━━ ENTRIES SUPPLIED ━━

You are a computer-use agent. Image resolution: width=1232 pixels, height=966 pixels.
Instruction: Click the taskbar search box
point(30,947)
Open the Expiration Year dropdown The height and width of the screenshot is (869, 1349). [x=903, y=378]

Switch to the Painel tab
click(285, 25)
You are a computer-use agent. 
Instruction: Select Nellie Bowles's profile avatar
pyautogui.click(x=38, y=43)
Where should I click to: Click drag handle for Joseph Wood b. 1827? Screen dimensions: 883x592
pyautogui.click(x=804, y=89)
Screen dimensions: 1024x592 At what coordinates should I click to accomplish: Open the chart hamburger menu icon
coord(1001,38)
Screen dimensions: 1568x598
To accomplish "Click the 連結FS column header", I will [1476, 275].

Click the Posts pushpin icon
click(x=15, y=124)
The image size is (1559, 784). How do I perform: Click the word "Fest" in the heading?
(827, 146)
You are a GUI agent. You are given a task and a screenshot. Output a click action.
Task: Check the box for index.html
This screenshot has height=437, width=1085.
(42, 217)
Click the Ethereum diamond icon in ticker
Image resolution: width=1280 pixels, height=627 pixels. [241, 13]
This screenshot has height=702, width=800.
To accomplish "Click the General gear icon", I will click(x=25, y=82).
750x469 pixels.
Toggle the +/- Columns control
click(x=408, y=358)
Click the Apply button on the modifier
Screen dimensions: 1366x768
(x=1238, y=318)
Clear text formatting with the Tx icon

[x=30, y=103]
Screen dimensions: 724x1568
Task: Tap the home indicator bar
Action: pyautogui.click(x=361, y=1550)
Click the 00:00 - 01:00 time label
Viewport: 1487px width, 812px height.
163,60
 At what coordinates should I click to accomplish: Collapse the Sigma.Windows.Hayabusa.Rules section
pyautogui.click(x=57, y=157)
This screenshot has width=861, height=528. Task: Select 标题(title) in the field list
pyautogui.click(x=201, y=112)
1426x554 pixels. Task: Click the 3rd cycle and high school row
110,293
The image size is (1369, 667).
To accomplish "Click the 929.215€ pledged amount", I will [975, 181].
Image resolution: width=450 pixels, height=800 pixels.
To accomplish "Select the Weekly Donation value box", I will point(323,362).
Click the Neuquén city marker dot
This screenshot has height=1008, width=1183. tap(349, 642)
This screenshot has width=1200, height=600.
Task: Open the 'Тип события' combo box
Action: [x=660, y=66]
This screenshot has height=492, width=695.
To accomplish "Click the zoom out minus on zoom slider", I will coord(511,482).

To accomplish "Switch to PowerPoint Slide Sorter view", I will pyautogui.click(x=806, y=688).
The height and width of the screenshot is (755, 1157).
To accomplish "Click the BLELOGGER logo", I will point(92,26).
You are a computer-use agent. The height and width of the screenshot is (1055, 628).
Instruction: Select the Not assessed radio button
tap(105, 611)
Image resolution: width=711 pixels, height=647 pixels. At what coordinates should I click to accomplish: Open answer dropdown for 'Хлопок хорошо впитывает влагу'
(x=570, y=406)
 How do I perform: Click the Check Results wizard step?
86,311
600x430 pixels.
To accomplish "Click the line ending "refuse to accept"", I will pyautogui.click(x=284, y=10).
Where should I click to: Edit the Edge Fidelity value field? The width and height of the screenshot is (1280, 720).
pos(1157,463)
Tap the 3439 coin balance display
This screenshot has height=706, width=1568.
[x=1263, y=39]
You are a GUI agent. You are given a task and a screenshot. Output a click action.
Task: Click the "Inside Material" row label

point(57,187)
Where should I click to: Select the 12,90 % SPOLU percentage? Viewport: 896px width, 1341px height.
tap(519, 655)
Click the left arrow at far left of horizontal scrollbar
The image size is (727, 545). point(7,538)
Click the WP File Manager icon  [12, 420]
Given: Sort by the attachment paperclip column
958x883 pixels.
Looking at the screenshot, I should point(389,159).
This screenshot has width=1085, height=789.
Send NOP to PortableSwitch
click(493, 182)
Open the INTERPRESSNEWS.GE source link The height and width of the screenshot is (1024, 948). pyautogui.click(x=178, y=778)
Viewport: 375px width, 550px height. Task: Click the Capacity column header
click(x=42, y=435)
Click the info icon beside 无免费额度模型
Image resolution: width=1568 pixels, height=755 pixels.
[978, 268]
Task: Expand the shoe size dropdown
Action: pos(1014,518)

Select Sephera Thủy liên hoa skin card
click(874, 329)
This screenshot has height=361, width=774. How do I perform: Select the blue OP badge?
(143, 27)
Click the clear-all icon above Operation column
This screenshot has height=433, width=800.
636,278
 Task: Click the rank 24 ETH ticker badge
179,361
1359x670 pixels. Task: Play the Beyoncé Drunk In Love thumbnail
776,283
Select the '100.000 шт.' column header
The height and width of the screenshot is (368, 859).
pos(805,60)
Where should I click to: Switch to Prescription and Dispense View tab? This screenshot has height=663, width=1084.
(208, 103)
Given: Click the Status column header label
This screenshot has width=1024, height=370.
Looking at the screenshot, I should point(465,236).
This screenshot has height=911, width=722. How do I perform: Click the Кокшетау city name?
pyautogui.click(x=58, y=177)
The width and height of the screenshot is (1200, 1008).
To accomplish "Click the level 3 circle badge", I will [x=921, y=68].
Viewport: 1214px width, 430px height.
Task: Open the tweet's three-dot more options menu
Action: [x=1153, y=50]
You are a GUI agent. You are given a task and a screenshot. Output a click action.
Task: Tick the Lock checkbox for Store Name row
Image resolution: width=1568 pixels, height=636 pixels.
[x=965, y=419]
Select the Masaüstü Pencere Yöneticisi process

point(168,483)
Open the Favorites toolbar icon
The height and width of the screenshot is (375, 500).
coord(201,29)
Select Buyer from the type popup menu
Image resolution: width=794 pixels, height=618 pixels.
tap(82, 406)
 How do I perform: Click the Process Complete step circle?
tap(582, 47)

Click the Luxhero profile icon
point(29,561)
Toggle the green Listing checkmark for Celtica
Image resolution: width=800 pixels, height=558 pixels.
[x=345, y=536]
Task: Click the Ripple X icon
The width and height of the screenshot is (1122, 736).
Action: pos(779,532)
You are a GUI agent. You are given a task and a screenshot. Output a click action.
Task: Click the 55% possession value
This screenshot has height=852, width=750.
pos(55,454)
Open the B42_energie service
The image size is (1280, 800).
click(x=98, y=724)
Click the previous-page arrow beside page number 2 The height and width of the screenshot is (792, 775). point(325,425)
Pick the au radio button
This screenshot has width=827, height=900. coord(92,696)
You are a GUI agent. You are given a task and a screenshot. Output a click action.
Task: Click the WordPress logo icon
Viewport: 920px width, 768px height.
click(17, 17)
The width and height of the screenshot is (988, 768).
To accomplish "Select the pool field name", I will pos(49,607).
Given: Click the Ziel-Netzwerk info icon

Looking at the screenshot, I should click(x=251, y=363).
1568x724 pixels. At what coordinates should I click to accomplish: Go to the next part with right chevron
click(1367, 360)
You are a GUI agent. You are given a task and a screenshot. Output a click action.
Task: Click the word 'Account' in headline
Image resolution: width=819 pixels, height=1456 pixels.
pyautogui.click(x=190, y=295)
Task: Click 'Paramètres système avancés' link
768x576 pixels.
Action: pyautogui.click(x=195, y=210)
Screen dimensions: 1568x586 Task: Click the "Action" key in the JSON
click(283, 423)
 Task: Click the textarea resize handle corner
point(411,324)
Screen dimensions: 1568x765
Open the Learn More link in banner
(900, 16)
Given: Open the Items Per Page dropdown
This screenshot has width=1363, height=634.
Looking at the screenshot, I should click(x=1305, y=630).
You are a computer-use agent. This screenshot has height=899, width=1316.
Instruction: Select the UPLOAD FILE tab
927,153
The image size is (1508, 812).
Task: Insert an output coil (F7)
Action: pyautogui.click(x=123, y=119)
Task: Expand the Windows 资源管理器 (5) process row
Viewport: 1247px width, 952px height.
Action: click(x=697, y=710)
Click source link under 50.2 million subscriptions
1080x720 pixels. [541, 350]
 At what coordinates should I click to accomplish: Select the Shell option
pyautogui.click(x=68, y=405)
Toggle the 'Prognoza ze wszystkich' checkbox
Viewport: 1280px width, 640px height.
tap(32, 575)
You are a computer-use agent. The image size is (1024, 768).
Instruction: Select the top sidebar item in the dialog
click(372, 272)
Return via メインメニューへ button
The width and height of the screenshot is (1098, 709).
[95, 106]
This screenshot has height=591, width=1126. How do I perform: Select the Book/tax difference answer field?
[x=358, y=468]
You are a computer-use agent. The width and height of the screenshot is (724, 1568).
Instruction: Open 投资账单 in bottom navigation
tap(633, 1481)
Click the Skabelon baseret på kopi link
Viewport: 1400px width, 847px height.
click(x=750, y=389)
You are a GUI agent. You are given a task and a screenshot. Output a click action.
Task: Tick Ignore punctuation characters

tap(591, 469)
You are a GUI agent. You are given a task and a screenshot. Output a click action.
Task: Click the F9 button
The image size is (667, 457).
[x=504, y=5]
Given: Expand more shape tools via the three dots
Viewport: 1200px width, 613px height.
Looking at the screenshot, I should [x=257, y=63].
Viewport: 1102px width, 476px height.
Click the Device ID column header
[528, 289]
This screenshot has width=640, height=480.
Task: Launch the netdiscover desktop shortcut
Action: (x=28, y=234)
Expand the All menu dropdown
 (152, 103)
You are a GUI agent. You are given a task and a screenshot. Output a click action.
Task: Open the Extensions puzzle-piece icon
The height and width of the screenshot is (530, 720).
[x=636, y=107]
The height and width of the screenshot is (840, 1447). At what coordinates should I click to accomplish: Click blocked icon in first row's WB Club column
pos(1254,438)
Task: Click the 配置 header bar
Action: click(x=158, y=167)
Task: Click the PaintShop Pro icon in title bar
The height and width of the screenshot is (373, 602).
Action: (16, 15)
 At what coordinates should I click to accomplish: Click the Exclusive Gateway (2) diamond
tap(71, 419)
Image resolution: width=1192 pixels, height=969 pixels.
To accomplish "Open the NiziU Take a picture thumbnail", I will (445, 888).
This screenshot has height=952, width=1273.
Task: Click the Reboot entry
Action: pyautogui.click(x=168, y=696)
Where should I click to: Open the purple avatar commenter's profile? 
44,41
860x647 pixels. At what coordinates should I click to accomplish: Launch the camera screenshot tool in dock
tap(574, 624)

━━━

### GOAL OF THE EXERCISE
Please state how many lines in the entries above include the word "computer", giving only the number.

### EXERCISE RESPONSE
6